━━━ INFORMATION SHOWN
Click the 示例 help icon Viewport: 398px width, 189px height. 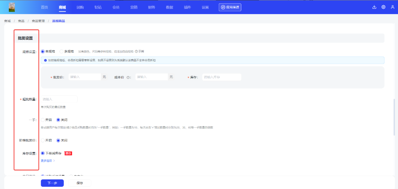pos(136,51)
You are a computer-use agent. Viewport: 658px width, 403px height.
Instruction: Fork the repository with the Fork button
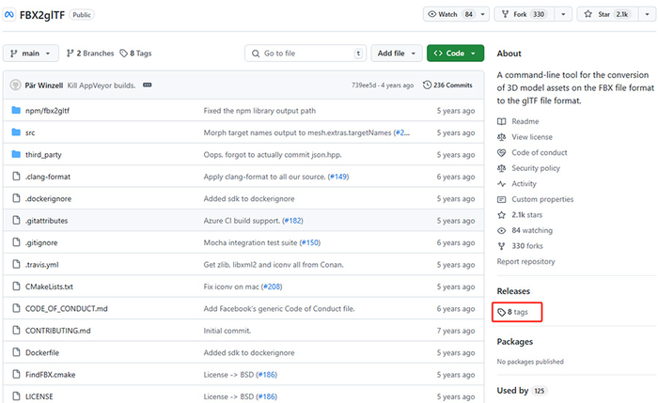coord(520,14)
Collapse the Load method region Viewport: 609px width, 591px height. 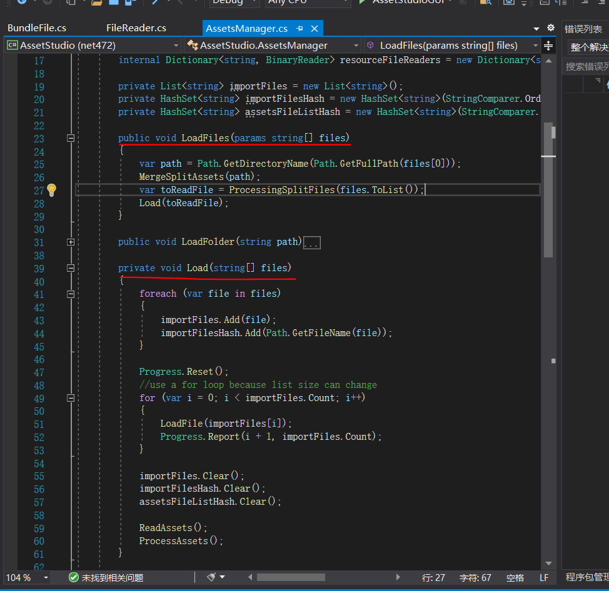[71, 268]
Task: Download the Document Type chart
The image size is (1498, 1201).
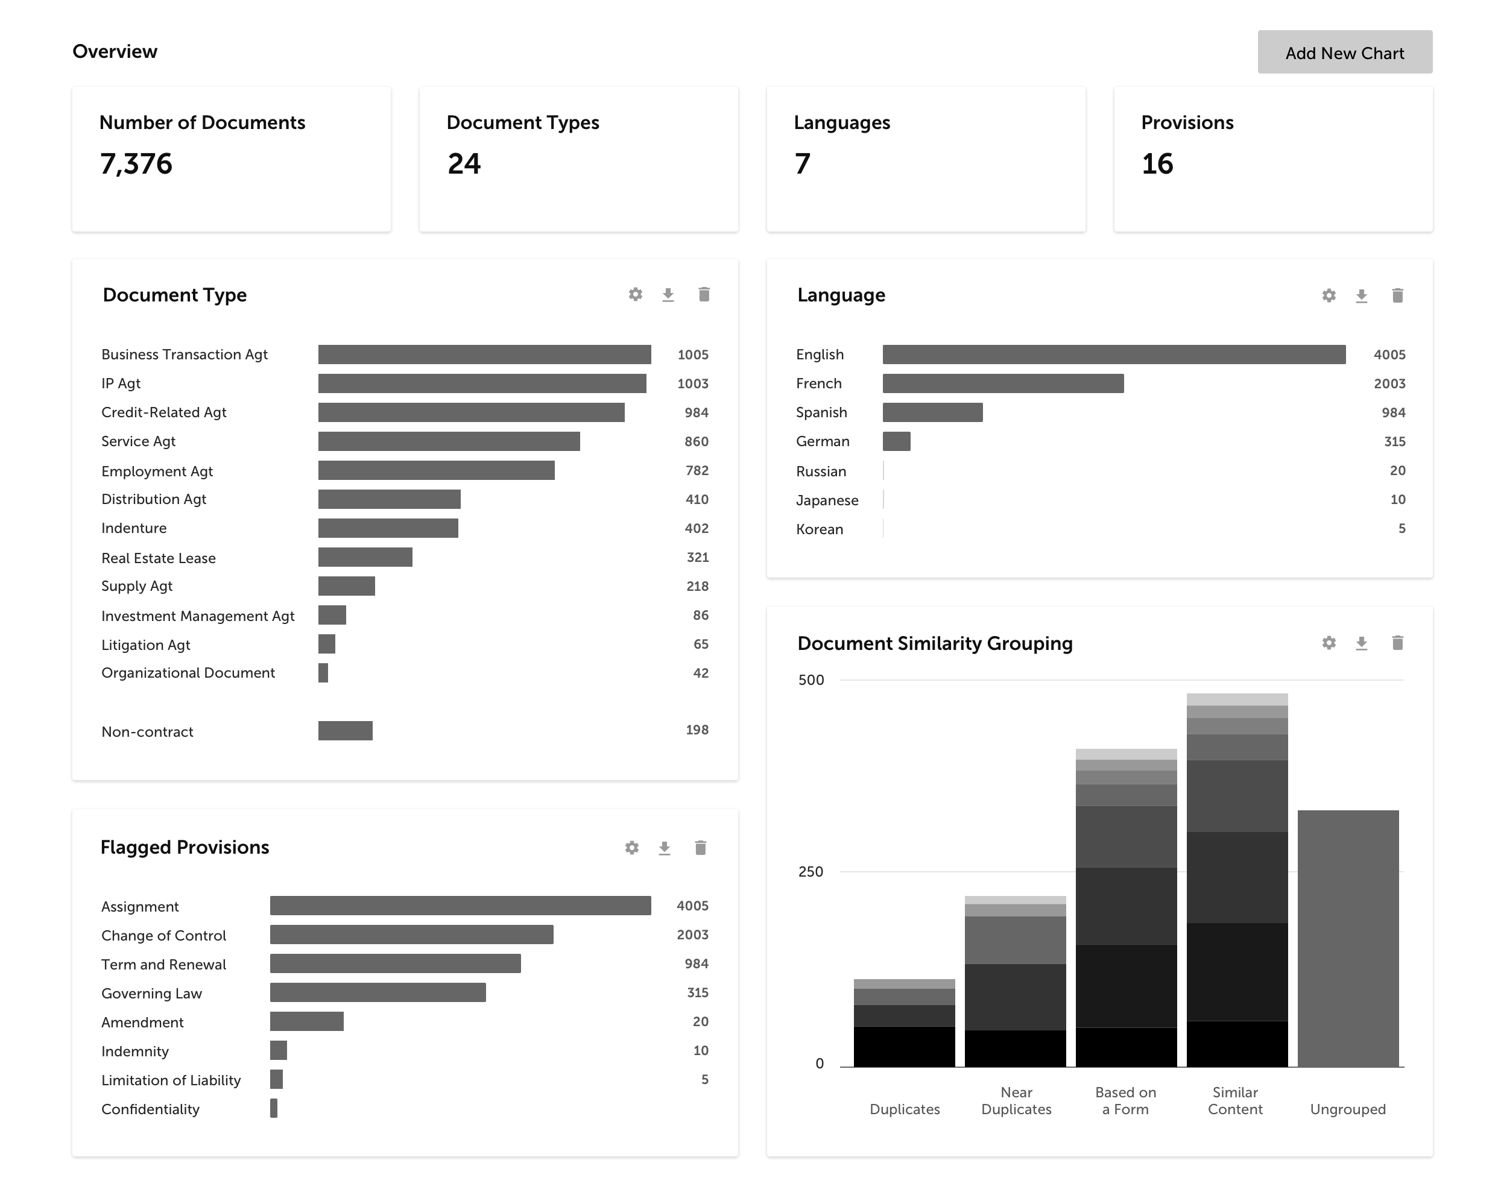Action: (668, 295)
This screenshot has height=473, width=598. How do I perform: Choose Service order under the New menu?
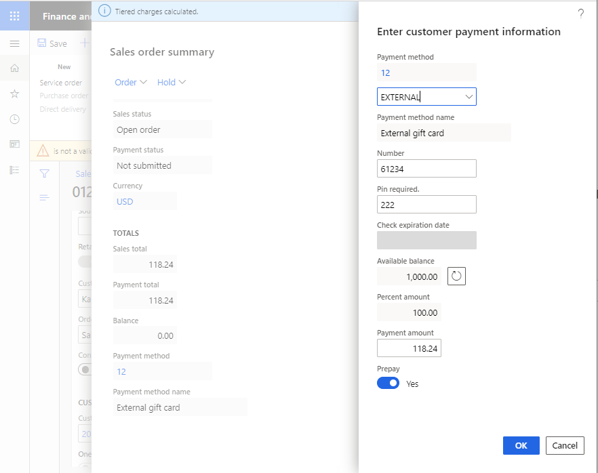tap(61, 82)
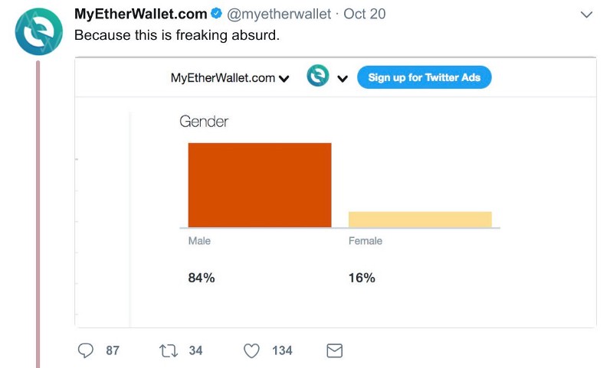This screenshot has width=613, height=368.
Task: Click the retweet arrows icon
Action: coord(169,351)
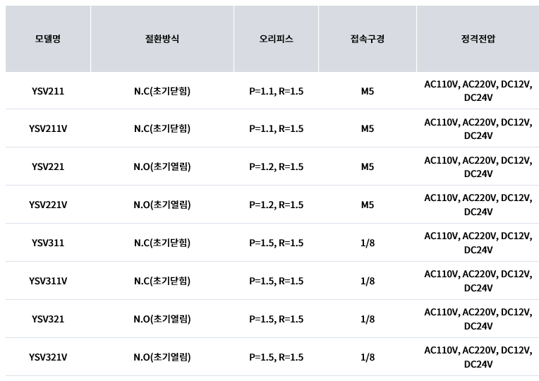539x381 pixels.
Task: Select the 접속구경 header cell
Action: pyautogui.click(x=367, y=39)
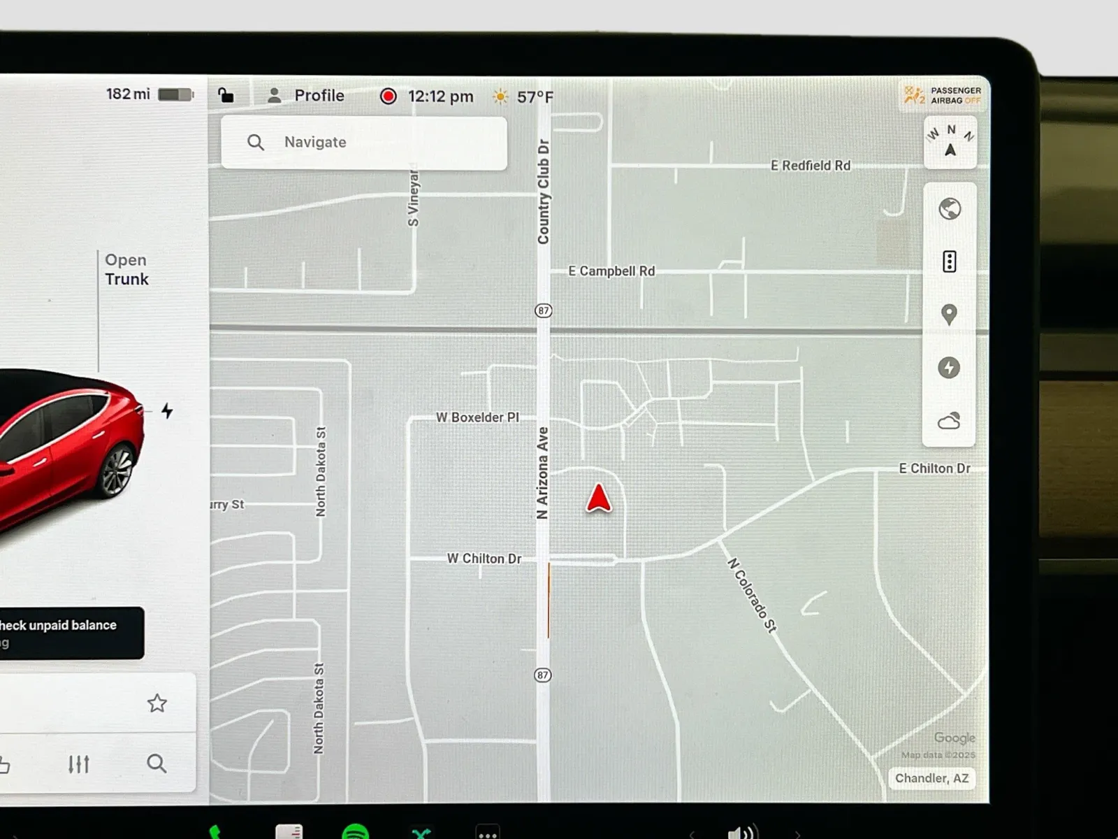Tap the compass to change map orientation
Screen dimensions: 1118x839
[x=950, y=143]
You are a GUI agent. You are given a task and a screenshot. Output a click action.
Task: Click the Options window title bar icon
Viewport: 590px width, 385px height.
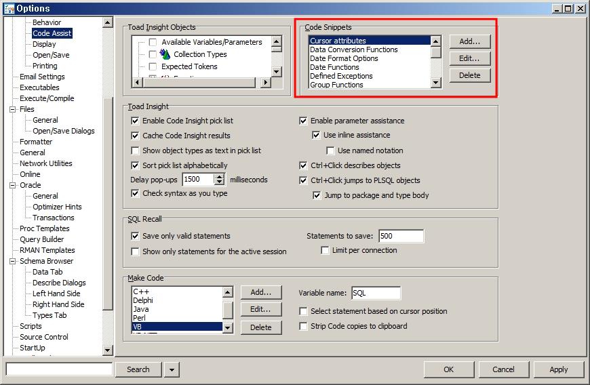point(9,8)
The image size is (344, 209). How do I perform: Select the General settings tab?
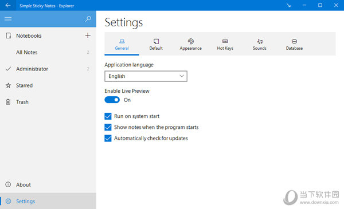pos(122,44)
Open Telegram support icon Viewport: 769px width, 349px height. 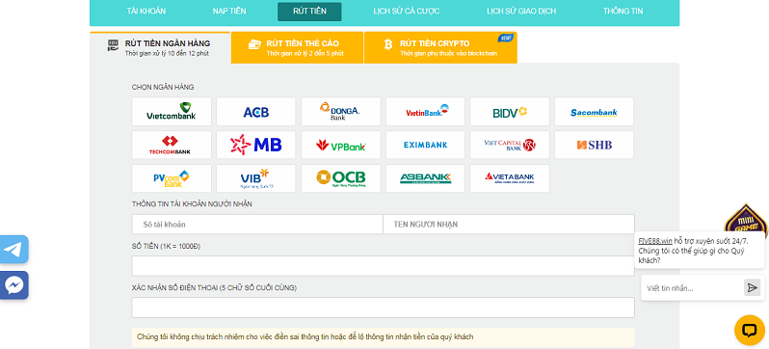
━━━━━━
Arrange the lines of the listing from the line with "You are a GUI" up to and including the line with "pos(122,44)" as a JSON list of strings, one per line, omitting blank lines. Leave the pictures out of the answer.

*OUTPUT OF THE EXERCISE*
[
  "You are a GUI agent. You are given a task and a screenshot. Output a click action.",
  "Task: Click the Options window title bar icon",
  "Viewport: 590px width, 385px height.",
  "point(9,8)",
  "The image size is (344, 209). How do I perform: Select the General settings tab?",
  "pos(122,44)"
]